GEAR // FAST TIMES WITH THE ROLAND JAZZ CHORUS: A RETROSPECT OF OUR TIME WITH THE JC-120 AND OUR EXCITEMENT FOR THE OFFICIAL NEW PLUGIN

Once upon a time, we played the absolute shit out of a nineties Roland JC-120 – every math rocker, prog shredder, and pedal head only had good things to say about it, and so when our roommate moved on to DJ and sound design, they told us, “you can just have it.” We were pretty much in shock – we had just started playing in bands like Childspeak and Muscle Beach Petting Zoo, two bands that were similar in nature but had very different tonal spectrums.
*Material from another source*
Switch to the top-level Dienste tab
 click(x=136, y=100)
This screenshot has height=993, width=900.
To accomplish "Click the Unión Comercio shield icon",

The JC-120 of course, could easily handle both.

However, this particular amp, as cool as it was, didn’t just fall into our lap through circumstance – our roommate Tiana was the first real and organic friend we made after moving to Eugene, Oregon from Saint George, Utah, and our friendship was very musical from the beginning. We worked at a local cafe together, and within a day or two of talking about gear, Tina invited me and another couple of buddies to drive up to Seattle in search of derelict, under-utilized instruments.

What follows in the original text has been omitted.